Sus manos se mueven incesantemente recolectando información, palpando, haciendo pruebas. Las plumas del pecho de una paloma disecada y montada son increíblemente suaves, su pico afilado como una aguja. El polen en la punta de las anteras de los tulipanes no parece polvo sino pequeñas motas de aceite. Comprende que tocar algo de verdad —la corteza de un sicómoro en el parque, una abeja sujeta con alfileres en el Departamento de Entomología, el interior de una vieira exquisitamente pulido en el despacho del doctor Geffard— es comenzar a amarlo.

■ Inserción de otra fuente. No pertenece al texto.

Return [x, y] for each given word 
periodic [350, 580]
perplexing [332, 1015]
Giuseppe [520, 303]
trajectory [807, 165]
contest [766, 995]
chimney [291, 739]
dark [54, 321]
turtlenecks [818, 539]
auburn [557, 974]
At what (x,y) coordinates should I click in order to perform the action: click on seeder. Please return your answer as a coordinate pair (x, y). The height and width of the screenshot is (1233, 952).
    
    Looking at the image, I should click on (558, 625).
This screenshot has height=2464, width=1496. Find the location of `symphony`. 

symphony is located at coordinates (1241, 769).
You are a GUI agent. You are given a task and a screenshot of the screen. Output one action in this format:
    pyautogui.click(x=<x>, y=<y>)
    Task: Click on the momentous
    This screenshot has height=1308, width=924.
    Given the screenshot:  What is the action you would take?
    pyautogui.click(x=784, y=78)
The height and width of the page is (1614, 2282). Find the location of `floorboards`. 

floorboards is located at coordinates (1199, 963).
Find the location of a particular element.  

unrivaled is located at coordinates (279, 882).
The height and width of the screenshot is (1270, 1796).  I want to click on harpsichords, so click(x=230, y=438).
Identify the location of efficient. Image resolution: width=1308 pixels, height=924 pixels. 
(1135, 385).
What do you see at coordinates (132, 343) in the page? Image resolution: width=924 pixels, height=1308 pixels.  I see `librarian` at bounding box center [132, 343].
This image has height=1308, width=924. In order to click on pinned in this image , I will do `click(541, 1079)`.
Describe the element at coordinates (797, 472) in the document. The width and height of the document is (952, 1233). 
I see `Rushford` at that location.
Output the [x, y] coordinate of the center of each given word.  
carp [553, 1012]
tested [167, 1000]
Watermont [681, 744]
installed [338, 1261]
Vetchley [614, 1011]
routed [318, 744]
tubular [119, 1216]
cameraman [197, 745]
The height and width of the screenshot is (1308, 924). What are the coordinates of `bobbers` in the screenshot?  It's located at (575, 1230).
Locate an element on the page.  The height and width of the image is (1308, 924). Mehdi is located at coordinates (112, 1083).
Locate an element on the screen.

En casa, por la noche, el padre guarda los zapatos de los dos en el mismo cubículo y cuelga los abrigos en el mismo gancho. Marie-Laure cuenta seis bandas rugosas colocadas a la misma distancia en el suelo de la cocina hasta llegar a la mesa y luego sigue el cordel que su padre ha instalado desde la mesa hasta el baño. Él sirve la cena en un plato redondo y le describe la posición de los alimentos según las agujas del reloj. «Las patatas a las seis en punto, ma chérie. Los champiñones a las tres». Luego enciende un cigarrillo y se va a trabajar en sus maquetas sobre la mesa de trabajo que está en un rincón de la cocina. Está construyendo una maqueta a escala del vecindario completo, de los edificios altos con cristales, de las alcantarillas, de la laverie, de la boulangerie y de la pequeña place[2] al final de la calle, con sus cuatro bancos y sus diez árboles. En las noches cálidas Marie-Laure abre las ventanas de su cuarto y oye el rumor de la noche que cae sobre las terrazas, los frontales y las chimeneas, lánguida y pasiva, hasta que el barrio real y el de miniatura comienzan a mezclarse en su mente.
Los martes el museo permanece cerrado. Marie-Laure y su padre se quedan durmiendo y a luego toman su café doble con azúcar. Caminan hasta el Panthéon, hasta algún mercado de flores o junto a la ribera del Sena. Cada cierto tiempo visitan una librería. Él le alcanza algún diccionario, un periódico o una revista llena de fotografías.
—¿Cuántas páginas, Marie-Laure?
Ella recorre con la uña el lomo.
—¿Cincuenta y dos?
O:
—¿Setecientas cinco?
O:
—¿Ciento treinta y nueve?
Él le retira el pelo detrás de las orejas y la levanta por encima de su cabeza. Le dice que ella es su émerveillement[3]. Le dice que jamás la abandonará, nunca.